A geógrafa destaca que, apesar da pesquisa trazer novos conteúdos históricos, geológicos e geomorfológicos de grande relevância — que, inclusive, podem ser utilizados como subsídios por educadores locais que buscam contar a história de sua região —, o método pela qual foi construída merece maior importância. Como já mencionado, o estudo foi desenvolvido junto com moradores locais, partindo de suas histórias e memórias. “Eu ia construindo conhecimento provocada pelas informações que eu colhia deles, e, ao mesmo tempo, dando o feedback pra eles”. O método foi desenvolvido a partir das atividades que Ana realizou como aluna da pós graduação da Faculdade de Arquitetura e Urbanismo (FAU) da USP,  participando da Universidade Livre e Colaborativa em Perus, de 2013 a 2015. “É necessário a Universidade realizar pesquisas sobre as transformações da paisagem ao longo da história com os moradores, a fim de contribuir à reflexão e posicionamento diante de narrativas hegemônicas e de alterações da paisagem atual”, conclui.
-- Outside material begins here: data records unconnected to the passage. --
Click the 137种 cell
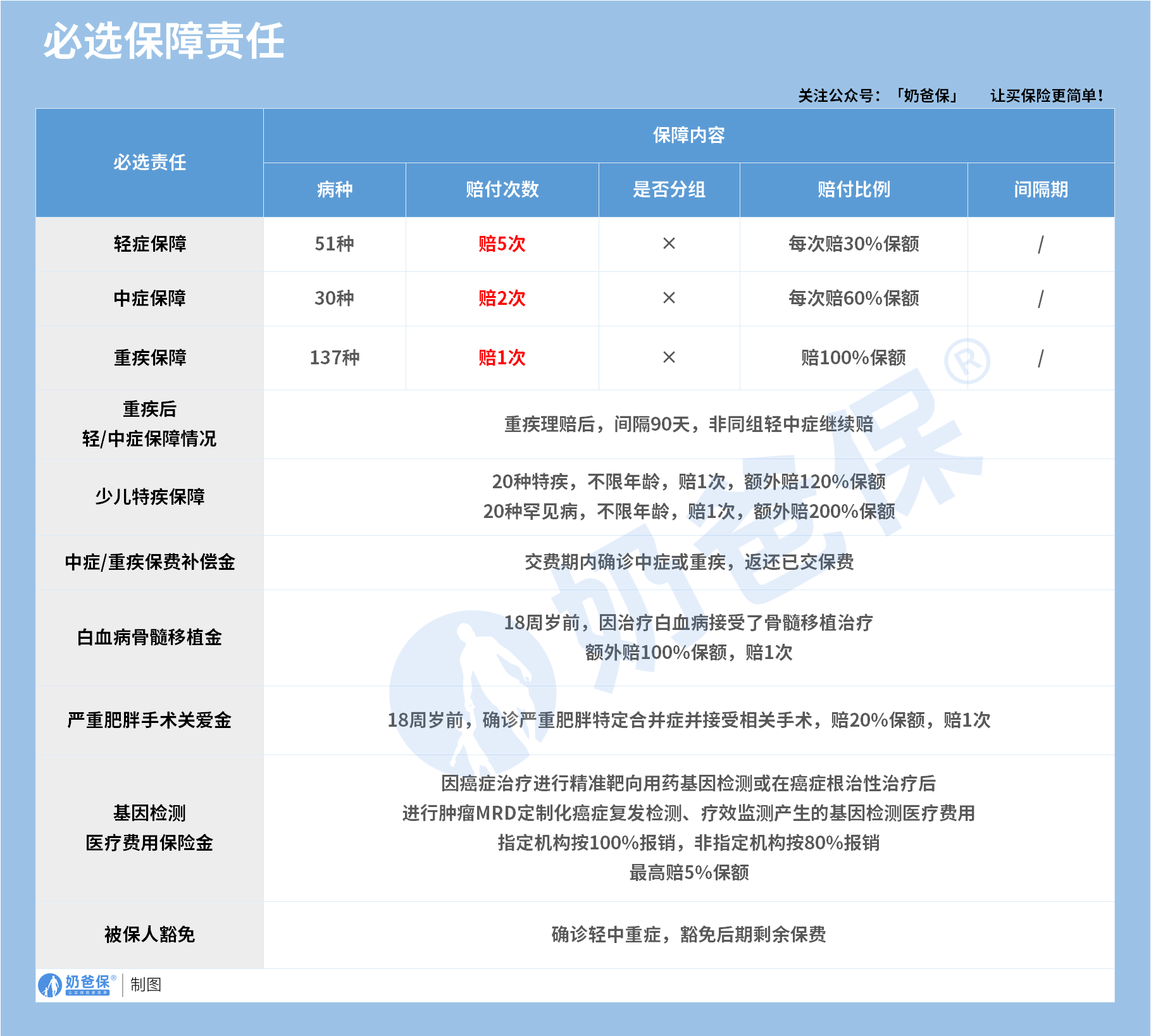 334,357
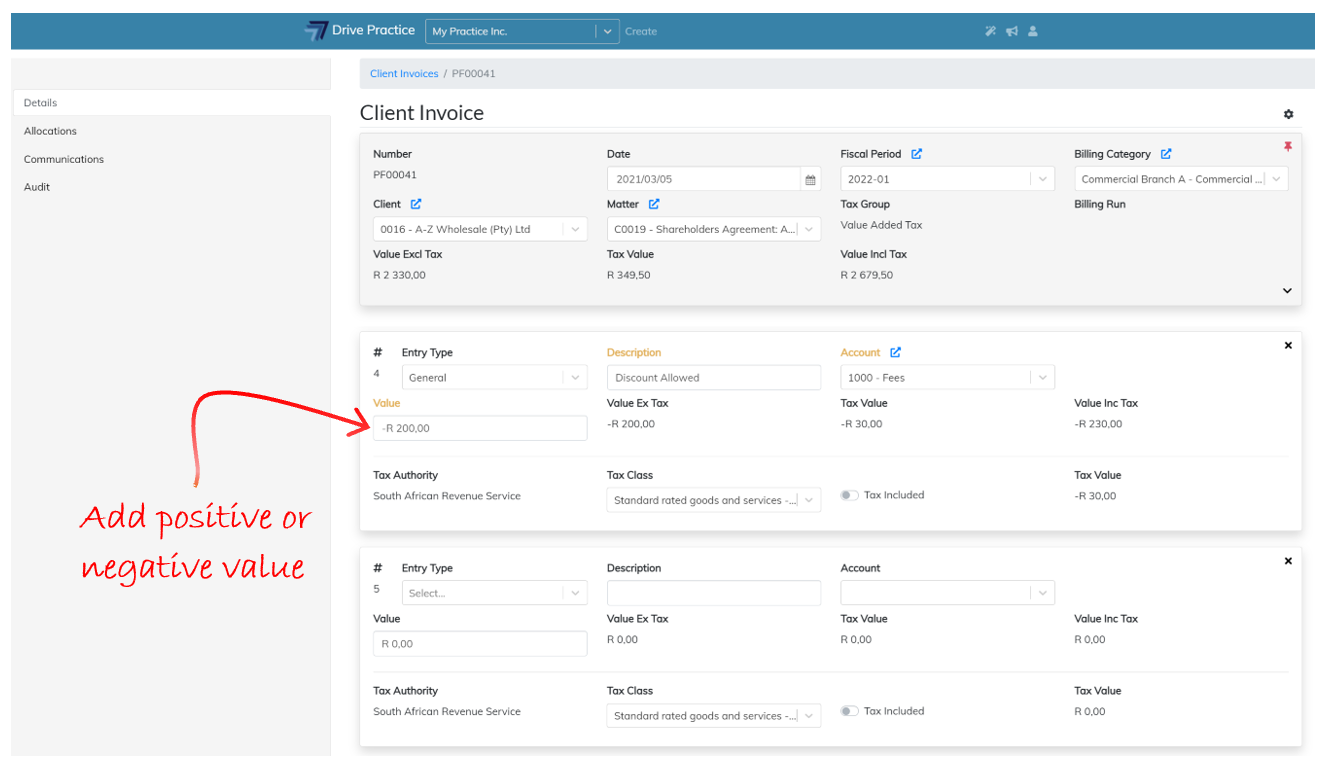Image resolution: width=1329 pixels, height=778 pixels.
Task: Open the Communications sidebar tab
Action: coord(64,159)
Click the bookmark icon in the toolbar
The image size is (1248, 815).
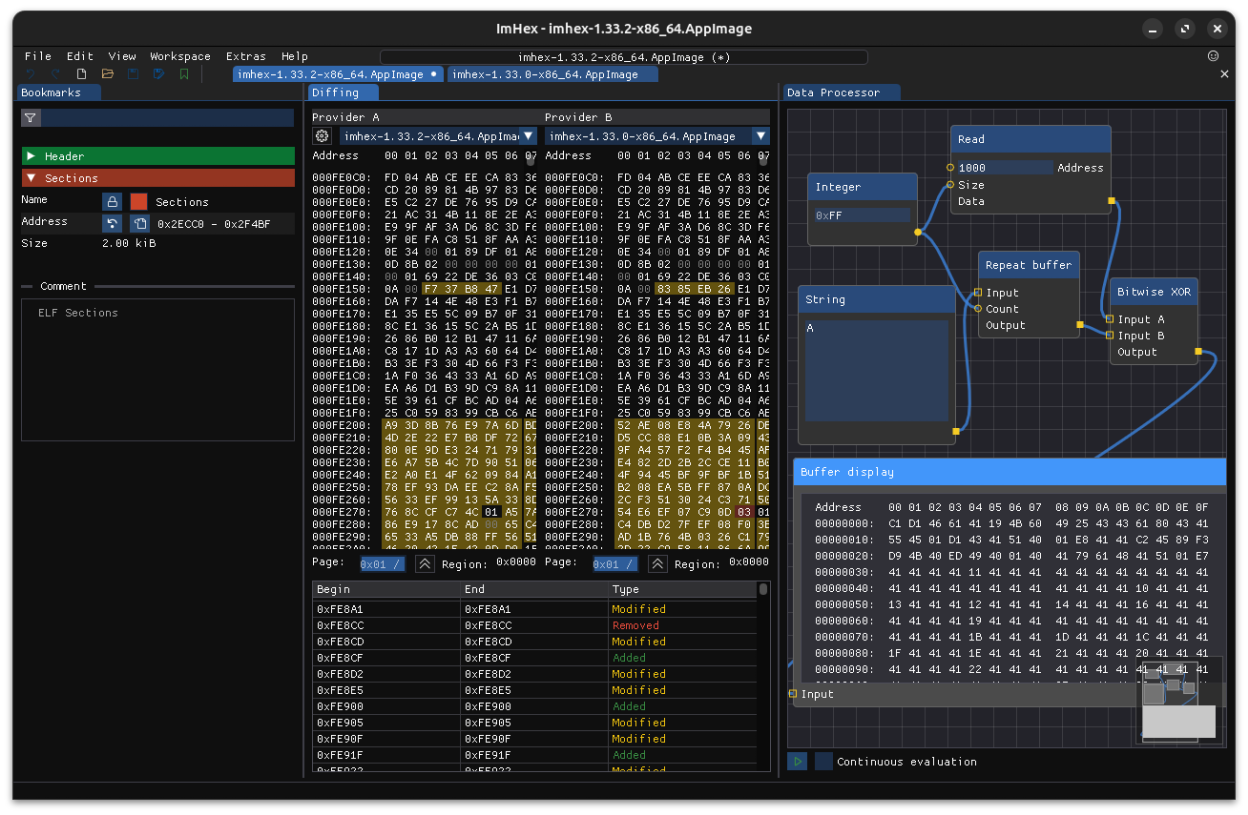184,74
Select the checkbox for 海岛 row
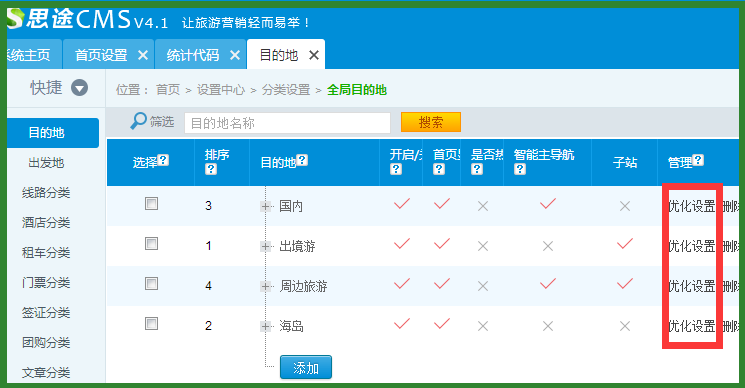The width and height of the screenshot is (745, 388). (x=152, y=323)
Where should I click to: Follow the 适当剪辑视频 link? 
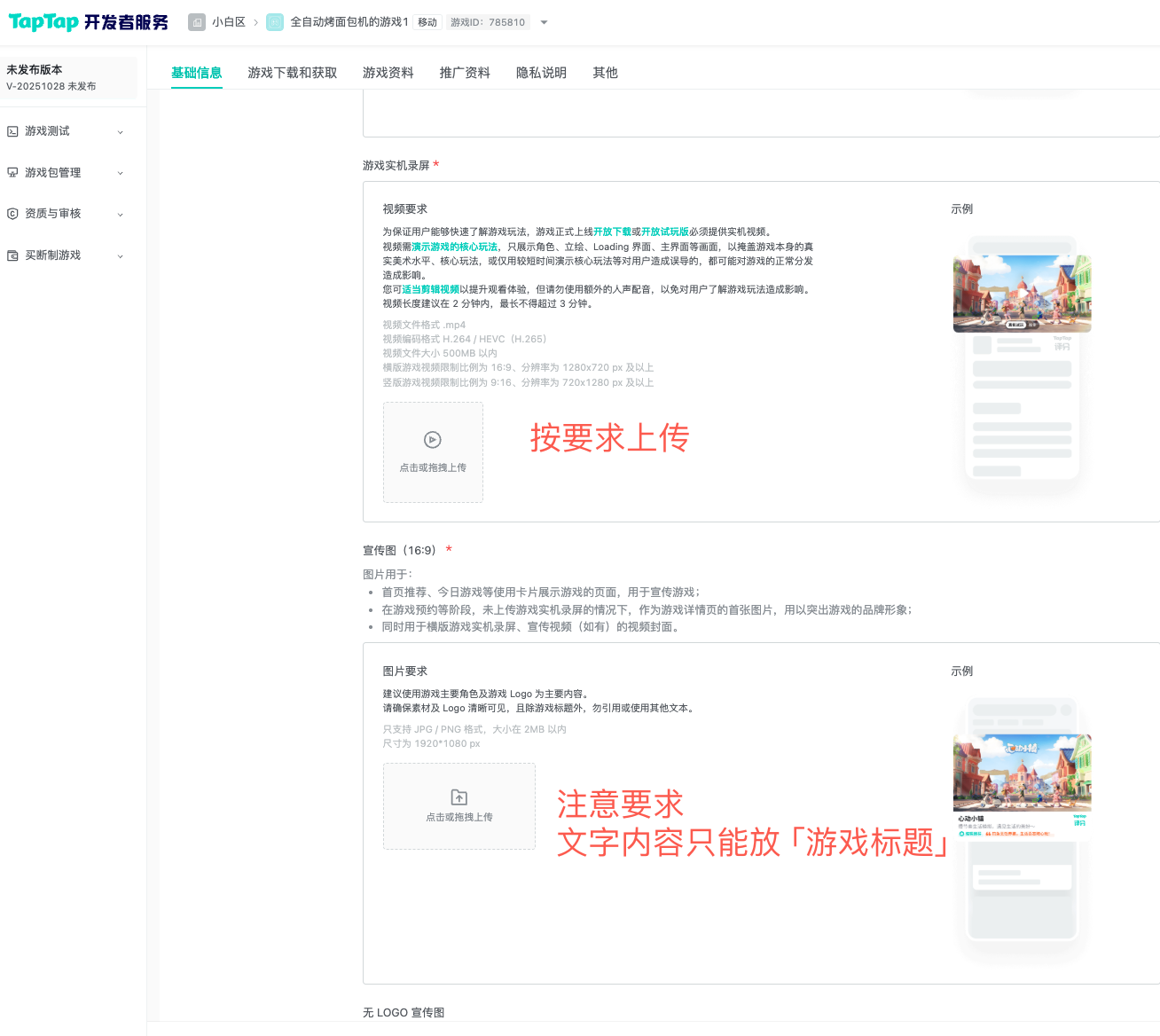tap(431, 289)
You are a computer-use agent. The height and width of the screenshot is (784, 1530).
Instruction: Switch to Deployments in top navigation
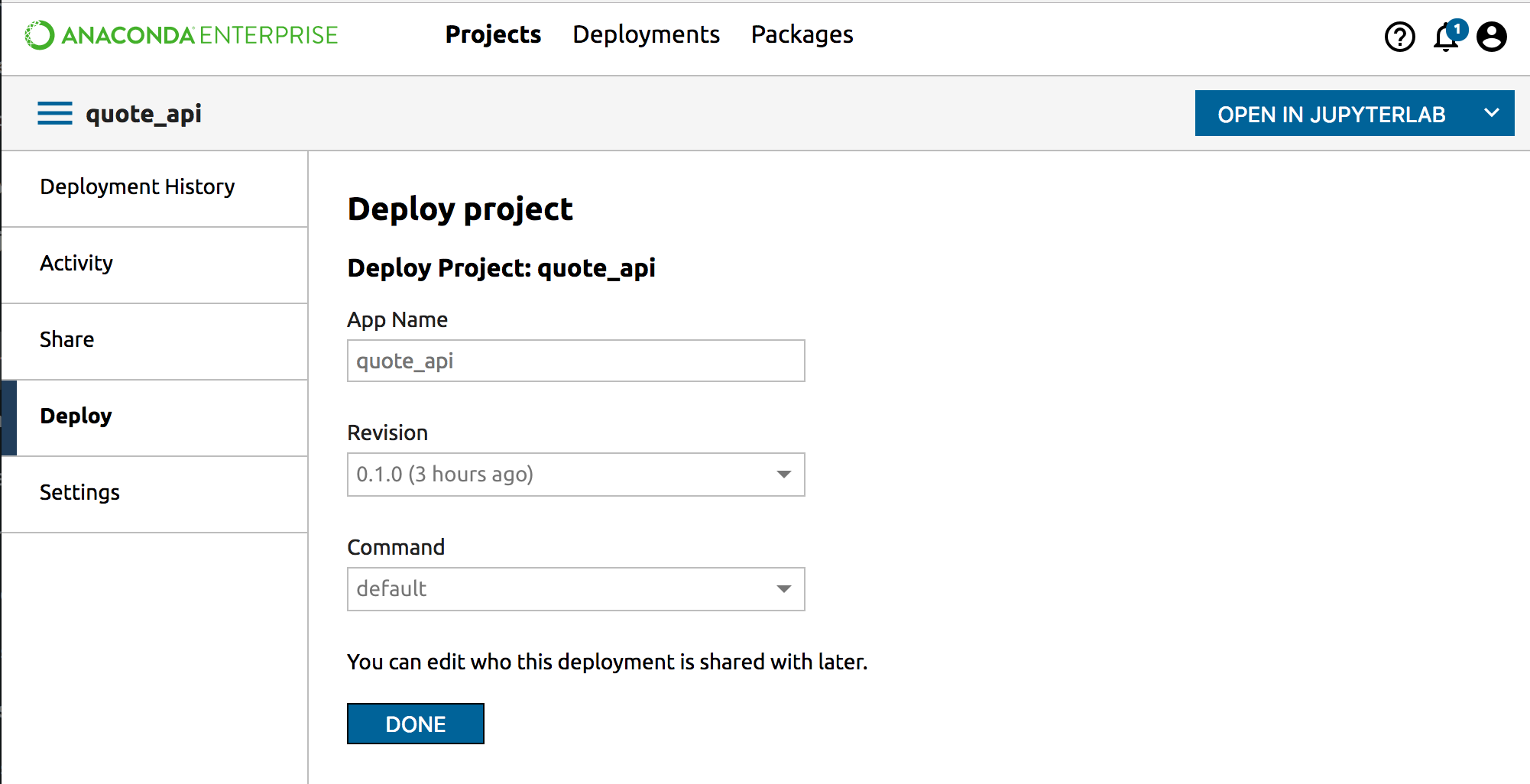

A dissertação de mestrado Uma narrativa histórica e geográfica de paisagem da porção noroeste da metrópole de São Paulo: uma contribuição à educação foi orientada pelo professor Euler Sandeville Junior e defendida, neste ano, na Faculdade de Arquitetura e Urbanismo (FAU) da USP. O trabalho, na íntegra, ainda não está disponível para acesso online.